(Given entries)
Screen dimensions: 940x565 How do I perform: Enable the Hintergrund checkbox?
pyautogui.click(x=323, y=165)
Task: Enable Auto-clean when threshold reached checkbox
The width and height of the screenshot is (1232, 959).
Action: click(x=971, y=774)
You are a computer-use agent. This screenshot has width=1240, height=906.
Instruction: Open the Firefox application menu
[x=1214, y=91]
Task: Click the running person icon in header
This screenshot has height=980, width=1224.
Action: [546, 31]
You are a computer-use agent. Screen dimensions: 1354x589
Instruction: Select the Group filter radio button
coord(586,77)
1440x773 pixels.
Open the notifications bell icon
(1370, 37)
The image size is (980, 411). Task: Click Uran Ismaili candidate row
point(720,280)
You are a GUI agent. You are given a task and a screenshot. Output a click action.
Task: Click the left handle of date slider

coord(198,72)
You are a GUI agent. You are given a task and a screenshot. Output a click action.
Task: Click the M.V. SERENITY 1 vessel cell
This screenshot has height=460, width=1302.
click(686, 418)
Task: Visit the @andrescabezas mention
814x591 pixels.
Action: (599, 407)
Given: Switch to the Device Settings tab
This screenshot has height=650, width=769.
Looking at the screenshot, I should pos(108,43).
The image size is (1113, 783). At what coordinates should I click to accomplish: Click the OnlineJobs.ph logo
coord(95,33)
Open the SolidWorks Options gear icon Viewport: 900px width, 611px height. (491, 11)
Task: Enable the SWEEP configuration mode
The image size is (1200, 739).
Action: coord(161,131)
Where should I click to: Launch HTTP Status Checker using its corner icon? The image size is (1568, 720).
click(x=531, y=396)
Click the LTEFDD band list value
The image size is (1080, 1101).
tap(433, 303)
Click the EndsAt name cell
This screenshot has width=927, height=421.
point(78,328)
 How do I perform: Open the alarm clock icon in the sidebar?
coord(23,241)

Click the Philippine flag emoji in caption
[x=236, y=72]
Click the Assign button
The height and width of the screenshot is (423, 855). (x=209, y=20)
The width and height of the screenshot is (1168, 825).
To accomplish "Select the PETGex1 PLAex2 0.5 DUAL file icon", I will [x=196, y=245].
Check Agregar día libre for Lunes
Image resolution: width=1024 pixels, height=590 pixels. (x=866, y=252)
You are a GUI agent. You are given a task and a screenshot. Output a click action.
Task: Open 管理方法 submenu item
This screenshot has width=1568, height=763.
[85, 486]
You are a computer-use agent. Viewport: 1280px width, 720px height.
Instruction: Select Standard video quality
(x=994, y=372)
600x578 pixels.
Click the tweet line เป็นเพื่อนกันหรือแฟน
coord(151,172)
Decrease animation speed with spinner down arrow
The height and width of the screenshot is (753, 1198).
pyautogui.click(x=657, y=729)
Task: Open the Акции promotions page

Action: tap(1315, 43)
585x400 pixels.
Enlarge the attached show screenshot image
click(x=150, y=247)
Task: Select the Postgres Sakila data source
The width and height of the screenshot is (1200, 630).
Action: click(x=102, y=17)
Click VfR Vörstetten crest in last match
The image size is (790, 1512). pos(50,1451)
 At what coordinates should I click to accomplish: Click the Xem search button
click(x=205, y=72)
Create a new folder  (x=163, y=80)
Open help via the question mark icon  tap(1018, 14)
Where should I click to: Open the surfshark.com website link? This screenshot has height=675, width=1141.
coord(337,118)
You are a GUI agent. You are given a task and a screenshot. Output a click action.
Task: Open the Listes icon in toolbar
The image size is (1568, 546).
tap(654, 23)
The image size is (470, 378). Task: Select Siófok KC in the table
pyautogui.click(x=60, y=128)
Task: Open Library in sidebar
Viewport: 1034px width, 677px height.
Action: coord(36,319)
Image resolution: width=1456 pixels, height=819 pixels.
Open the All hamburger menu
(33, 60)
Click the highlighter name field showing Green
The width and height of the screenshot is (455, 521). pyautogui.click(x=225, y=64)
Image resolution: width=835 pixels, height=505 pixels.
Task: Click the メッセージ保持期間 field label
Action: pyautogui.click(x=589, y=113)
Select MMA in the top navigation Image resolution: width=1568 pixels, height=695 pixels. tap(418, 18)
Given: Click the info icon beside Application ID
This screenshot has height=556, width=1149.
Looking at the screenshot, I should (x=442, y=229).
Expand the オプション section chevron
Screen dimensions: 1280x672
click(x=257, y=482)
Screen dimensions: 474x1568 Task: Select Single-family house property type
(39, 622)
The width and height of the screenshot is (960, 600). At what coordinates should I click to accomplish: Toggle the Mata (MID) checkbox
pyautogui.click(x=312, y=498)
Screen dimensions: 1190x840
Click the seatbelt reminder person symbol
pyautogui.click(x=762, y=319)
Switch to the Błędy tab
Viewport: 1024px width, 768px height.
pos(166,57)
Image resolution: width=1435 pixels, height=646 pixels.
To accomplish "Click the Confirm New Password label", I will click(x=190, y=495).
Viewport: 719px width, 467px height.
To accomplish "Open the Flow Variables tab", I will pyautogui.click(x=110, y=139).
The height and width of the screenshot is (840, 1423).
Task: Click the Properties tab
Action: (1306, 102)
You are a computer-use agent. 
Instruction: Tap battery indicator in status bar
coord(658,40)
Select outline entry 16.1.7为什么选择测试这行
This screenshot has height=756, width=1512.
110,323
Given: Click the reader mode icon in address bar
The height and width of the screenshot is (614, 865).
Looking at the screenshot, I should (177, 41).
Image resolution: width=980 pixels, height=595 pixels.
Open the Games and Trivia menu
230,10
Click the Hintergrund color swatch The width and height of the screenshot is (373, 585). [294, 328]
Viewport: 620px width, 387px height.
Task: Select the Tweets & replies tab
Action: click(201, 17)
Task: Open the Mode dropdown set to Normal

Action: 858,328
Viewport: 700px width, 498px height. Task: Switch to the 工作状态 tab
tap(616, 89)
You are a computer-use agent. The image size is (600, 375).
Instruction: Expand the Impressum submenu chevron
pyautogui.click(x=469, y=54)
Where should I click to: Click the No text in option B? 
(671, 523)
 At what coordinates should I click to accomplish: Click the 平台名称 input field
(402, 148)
(End Given entries)
Task requirements: The expected output is the exact run of lines from the start of the entries through the line with "Given: Switch to the Device Settings tab", inclusive.

Solution for this task:
Screen dimensions: 940x565 How do I perform: Enable the Hintergrund checkbox?
pyautogui.click(x=323, y=165)
Task: Enable Auto-clean when threshold reached checkbox
The width and height of the screenshot is (1232, 959).
Action: click(x=971, y=774)
You are a computer-use agent. This screenshot has width=1240, height=906.
Instruction: Open the Firefox application menu
[x=1214, y=91]
Task: Click the running person icon in header
This screenshot has height=980, width=1224.
Action: [546, 31]
You are a computer-use agent. Screen dimensions: 1354x589
Instruction: Select the Group filter radio button
coord(586,77)
1440x773 pixels.
Open the notifications bell icon
(1370, 37)
The image size is (980, 411). Task: Click Uran Ismaili candidate row
point(720,280)
You are a GUI agent. You are given a task and a screenshot. Output a click action.
Task: Click the left handle of date slider

coord(198,72)
You are a GUI agent. You are given a task and a screenshot. Output a click action.
Task: Click the M.V. SERENITY 1 vessel cell
This screenshot has height=460, width=1302.
click(686, 418)
Task: Visit the @andrescabezas mention
814x591 pixels.
Action: (599, 407)
Given: Switch to the Device Settings tab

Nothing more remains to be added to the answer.